The criminal contempt referral from the House of Representatives against right-wing agitator Steve Bannon landed at the DC US Attorney’s Office on Thursday with unusual fanfare, setting off potentially weeks of legal decision-making at the Justice Department.
The House’s vote 229-202 vote Thursday to hold Bannon in contempt for defying its January 6 committees’ subpoenas sets in motion a court process that begins with prosecutors considering legal questions and building a case.
The DC US Attorney’s office received the referral via a courier Thursday night. It could decline to charge Bannon, charge him quickly, or use a grand jury to investigate and indict the longtime adviser to former President Donald Trump.
There’s no strict timeline for how much time the Justice Department will take in deciding whether to move forward with the prosecution. And it’s not absolute that Bannon will be charged.
Still, in past cases, such decisions have been made fairly quickly.
It took only eight days for a grand jury to bring the last contempt of Congress charge following a House referral, against Reagan-era official Rita Lavelle, who was ultimately acquitted of the charge.

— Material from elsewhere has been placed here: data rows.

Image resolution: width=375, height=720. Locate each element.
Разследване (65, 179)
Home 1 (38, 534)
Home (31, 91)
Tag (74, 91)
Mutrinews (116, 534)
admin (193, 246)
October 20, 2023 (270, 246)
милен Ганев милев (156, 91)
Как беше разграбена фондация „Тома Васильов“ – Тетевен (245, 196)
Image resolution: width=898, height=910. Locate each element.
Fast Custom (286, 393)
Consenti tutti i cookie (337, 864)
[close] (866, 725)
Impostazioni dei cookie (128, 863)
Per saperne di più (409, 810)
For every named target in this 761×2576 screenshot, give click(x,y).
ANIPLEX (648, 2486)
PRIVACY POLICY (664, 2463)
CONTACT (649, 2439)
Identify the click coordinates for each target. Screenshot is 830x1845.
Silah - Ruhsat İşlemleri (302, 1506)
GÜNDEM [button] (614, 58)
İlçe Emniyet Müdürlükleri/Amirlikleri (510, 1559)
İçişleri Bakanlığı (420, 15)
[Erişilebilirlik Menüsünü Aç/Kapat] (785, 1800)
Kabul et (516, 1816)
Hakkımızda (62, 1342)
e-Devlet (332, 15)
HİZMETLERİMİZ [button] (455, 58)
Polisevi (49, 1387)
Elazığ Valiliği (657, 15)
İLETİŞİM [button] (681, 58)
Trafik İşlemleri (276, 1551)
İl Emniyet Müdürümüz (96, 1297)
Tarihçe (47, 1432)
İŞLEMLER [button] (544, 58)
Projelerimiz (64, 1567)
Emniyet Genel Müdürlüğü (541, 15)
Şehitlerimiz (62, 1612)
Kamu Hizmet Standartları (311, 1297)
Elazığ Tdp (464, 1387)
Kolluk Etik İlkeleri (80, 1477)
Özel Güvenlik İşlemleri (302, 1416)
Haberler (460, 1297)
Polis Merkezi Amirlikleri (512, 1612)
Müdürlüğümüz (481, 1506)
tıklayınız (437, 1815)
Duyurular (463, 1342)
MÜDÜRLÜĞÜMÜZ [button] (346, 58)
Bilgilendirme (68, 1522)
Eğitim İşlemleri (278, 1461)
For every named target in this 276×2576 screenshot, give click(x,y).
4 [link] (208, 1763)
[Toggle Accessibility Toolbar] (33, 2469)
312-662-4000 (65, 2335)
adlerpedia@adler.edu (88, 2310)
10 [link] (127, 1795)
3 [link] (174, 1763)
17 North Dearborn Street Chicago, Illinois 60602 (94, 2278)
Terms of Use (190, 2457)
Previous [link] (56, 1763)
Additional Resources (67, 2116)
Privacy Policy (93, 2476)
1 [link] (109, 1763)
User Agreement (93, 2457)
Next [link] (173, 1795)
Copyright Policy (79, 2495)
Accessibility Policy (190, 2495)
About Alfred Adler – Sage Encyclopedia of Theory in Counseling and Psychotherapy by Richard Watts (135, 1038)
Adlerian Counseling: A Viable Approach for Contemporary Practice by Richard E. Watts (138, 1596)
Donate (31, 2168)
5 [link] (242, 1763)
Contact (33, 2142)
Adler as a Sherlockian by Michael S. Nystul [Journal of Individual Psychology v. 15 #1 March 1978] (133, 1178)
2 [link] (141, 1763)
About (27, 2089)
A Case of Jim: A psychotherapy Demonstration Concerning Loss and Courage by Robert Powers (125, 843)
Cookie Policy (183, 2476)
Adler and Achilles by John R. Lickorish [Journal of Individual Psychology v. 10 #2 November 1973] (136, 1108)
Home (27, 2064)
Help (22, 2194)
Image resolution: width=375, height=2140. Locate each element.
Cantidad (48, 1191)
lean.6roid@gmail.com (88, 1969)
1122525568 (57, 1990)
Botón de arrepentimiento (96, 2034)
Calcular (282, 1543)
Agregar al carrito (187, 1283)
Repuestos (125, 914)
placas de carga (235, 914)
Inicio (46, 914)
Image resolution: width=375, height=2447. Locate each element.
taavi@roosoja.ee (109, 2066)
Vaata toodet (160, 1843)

“If they do apply the facts and the law, I think it’s actually quite simple, because Steve Bannon has no absolute right to immunity, to somehow simply fail to show up,” Rep. Adam Schiff, a member of the House’s January 6 committee, told CNN’s Wolf Blitzer on Thursday.
The US Attorney’s Office in DC is currently being led by acting US Attorney Channing D. Phillips, a three-decade veteran of the department. By and large, the House Committee is taking a hands-off approach as Phillips decides how to proceed.